Ode to our Tomato Plants


I remember the day we brought you home from the Summer Blooms Nursery.  You were just six little sprouts, in 6 inch pots.  Your names:  Cherry (1,2,and 3), Early Girl (1 and 2), and Big Boy. Along with your distant veggie cousins, Zucchini and Cucumber, you found a new home on our back patio throughout this past summer.  And you thrived.

It was a sunny, though slightly cool day in May when my husband carefully transplanted you in bigger pots, adding new potting soil, Miracle Grow, and water.  He strategically placed cages around each of you so you could climb your way to the sun as you grew.  He added wire fencing around the back deck so that those pesky bunnies could not get to you.  As you got bigger, and bigger, and bigger he added stakes and cloth ties made from old Sesame Street bed sheets that our children no longer use.  He was like a second mother to you, making sure you were always watered, dusted for aphids, staked properly.  Neighbors would comment on how he spent such quality time with you.  You seemed happy and well adjusted.

At your peak, you had grown so big – 8 foot tall cherry tomato bushes and a Big Boy plant that was 4 ft. in diameter.  Early Girl seemed rather normal in size.  You provided us with hundreds of little tomatoes and dozens of bigger tomatoes.  And the flavor was so wonderful.  How we are going to miss that flavor.

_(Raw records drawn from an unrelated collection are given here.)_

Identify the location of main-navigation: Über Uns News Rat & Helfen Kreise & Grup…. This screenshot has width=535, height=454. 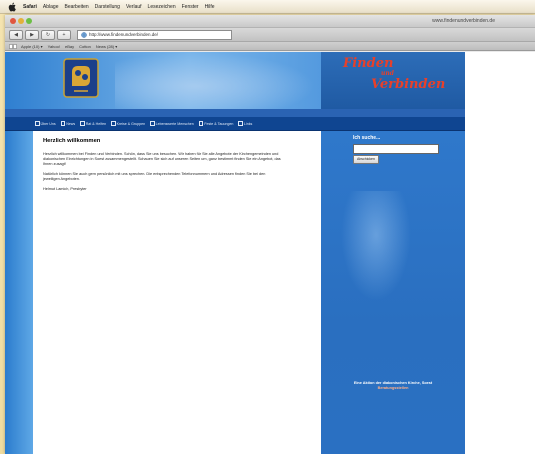
(235, 124).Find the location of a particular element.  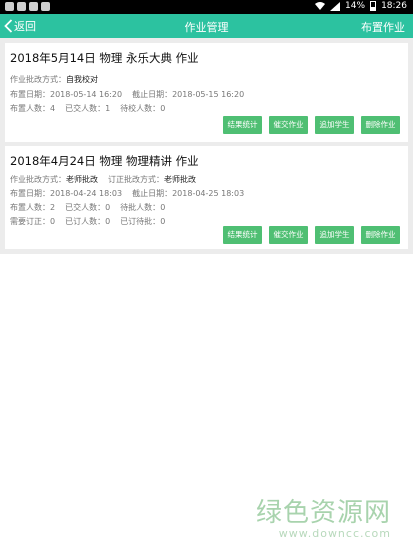

header: 返回 作业管理 布置作业 is located at coordinates (206, 26).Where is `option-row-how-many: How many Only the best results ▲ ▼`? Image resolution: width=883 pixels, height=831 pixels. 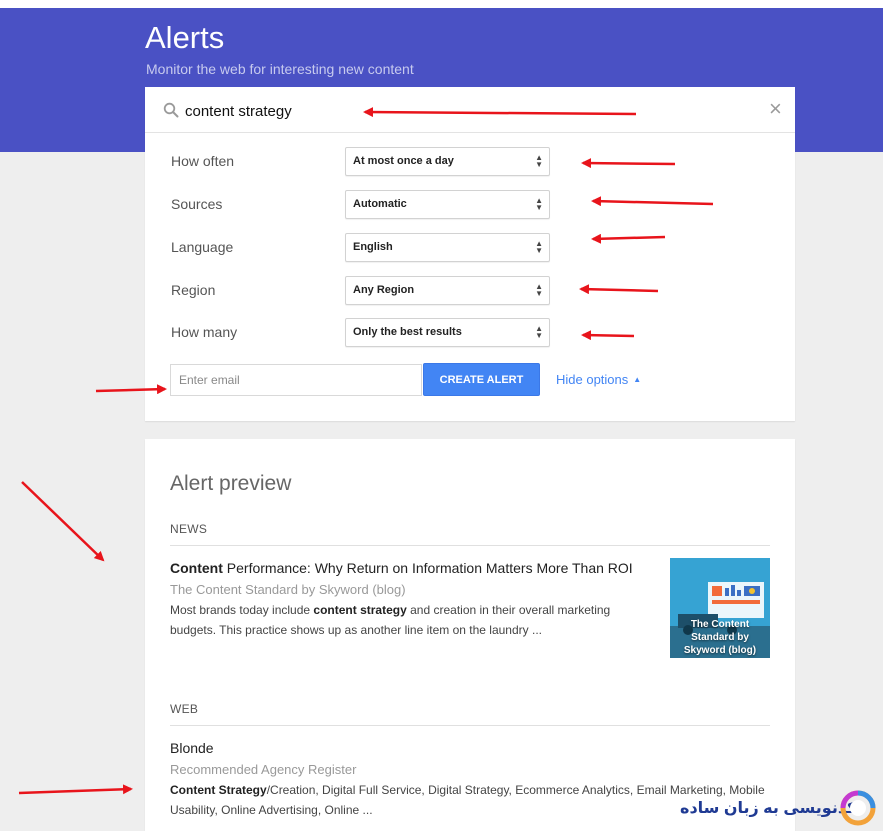
option-row-how-many: How many Only the best results ▲ ▼ is located at coordinates (470, 333).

As the days grew shorter and cooler this past month, we started to see the signs.  Yellowing and withering leaves, fewer blossoms, an overall look of resignation, knowing that the end was near. We saved you twice from the frost, by covering you with all the clean sheets I had in the house that were not on beds.  Then, we decided it was time.  Jack Frost could have his way with you and I wouldn’t have to keep washing those sheets.

In the end, we are sorry to see you go.  You have served us well.  I know that if my husband knew how to play an instrument, even a Kazoo, he would have played Taps to send you on your way.  But, alas, his only parting words were “ Get me a trash bag.  I gotta get this ready to go for the Monday pickup.”